I bused it into work today — ozone action alert — to find myself all alone in our little office. First day back from vacation, and apparently I missed the memo about everybody working in Ann Arbor today. No problem. It was a hot day, and I had a lot to do. So I sat in the air-conditioning and went for a short bike ride at lunch and that was that.
Actually, as working Mondays go, it’s pretty good. I love summer, riding past the baseball stadium on the way to lunch, where my favorite pizzeria was CLOSED?!? Well, damn. It was still a lovely day. And there were some good links. This one was horrifying:
Vassar — When people opposed to housing young Central American immigrants here claimed the youths worked for drug cartels, Adam Barden was frustrated.
When the opponents attended demonstrations armed with semi-automatic rifles, he was perplexed.
And when they threatened to boycott his hardware store for not agreeing with them, he got angry.
Yep, the debate over the Central American children has washed up in Michigan. It’s happening everywhere. And the protestors are open-carrying. This will surely work out wonderfully.
So, change of subject? How about this one? I swear, I don’t know why any of the big billionaires waste their money in Washington; the real power can be wielded in state legislatures, and the prices are so much lower:
Missouri is the only state in America that has declined to keep a prescription drug database — the primary tool the other 49 states use to identify people who acquire excess prescriptions for addictive painkillers and tranquilizers, as well as the physicians who overprescribe them. …But while proponents say the vast majority of the Legislature supports the measure, it has been blocked by a small group of lawmakers led by State Senator Rob Schaaf, a family physician who argues that allowing the government to keep prescription records violates personal privacy. After successfully sinking a 2012 version of the bill, Mr. Schaaf said of drug abusers, “If they overdose and kill themselves, it just removes them from the gene pool.”

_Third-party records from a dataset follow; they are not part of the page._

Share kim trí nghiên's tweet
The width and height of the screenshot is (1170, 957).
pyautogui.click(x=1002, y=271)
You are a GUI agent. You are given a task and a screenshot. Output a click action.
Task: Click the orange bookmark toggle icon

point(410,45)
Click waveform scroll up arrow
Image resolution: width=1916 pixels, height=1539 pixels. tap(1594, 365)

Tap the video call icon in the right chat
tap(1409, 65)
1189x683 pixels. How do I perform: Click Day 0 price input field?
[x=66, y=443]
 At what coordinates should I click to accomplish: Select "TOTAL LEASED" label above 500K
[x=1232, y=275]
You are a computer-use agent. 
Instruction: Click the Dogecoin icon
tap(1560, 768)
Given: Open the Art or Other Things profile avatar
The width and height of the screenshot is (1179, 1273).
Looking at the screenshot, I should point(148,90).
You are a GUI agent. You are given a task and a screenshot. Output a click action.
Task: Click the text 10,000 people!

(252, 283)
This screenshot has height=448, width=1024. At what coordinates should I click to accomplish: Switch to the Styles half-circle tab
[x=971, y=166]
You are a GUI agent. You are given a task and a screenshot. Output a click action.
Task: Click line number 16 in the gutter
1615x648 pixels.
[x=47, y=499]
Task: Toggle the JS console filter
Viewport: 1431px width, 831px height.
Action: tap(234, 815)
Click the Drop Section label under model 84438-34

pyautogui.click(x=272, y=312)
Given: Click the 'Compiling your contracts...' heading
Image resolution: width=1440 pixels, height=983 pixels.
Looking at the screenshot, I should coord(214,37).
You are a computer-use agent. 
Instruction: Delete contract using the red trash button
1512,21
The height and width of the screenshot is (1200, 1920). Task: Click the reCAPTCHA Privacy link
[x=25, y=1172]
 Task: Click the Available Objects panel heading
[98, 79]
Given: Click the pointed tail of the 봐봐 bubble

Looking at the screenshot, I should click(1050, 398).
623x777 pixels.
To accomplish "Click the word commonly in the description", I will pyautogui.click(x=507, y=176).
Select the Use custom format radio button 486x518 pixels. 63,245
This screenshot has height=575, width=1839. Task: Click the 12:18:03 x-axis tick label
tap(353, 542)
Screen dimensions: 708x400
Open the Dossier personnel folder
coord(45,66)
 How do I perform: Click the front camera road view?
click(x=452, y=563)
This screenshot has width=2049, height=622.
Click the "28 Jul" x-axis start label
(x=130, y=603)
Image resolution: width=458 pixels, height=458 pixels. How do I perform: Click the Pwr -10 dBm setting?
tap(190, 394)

See how easy? One guy can gum up the works.
And speaking of one guy, how about a Kennedy? RFK Jr. and his mad crusade against thimerosol, the boogieman chemical of the anti-vaxxers:
According to the Centers for Disease Control and Prevention, the American Academy of Pediatrics and the Institute of Medicine, no evidence supports a link between thimerosal and any brain disorders, including autism. But parental concerns of such an association in the 1990s spurred vaccine fears. This owed to a confluence of factors: highly publicized warnings of mercury-contaminated fish; rising awareness and diagnoses of autism; and vaccines added to the childhood schedule. The CDC urged vaccine makers to remove thimerosal as a precautionary measure.
Some parents took this as proof of thimerosal’s harm. The controversy, which Kennedy helped fuel in the 2000s with a notorious, widely publicized article, prompted additional vaccine fears that linger to this day.
The greatness was rinsed out the Kennedys a generation back, but the publicity remains.
A new week! It’s going to be a hot one. Enjoy yours.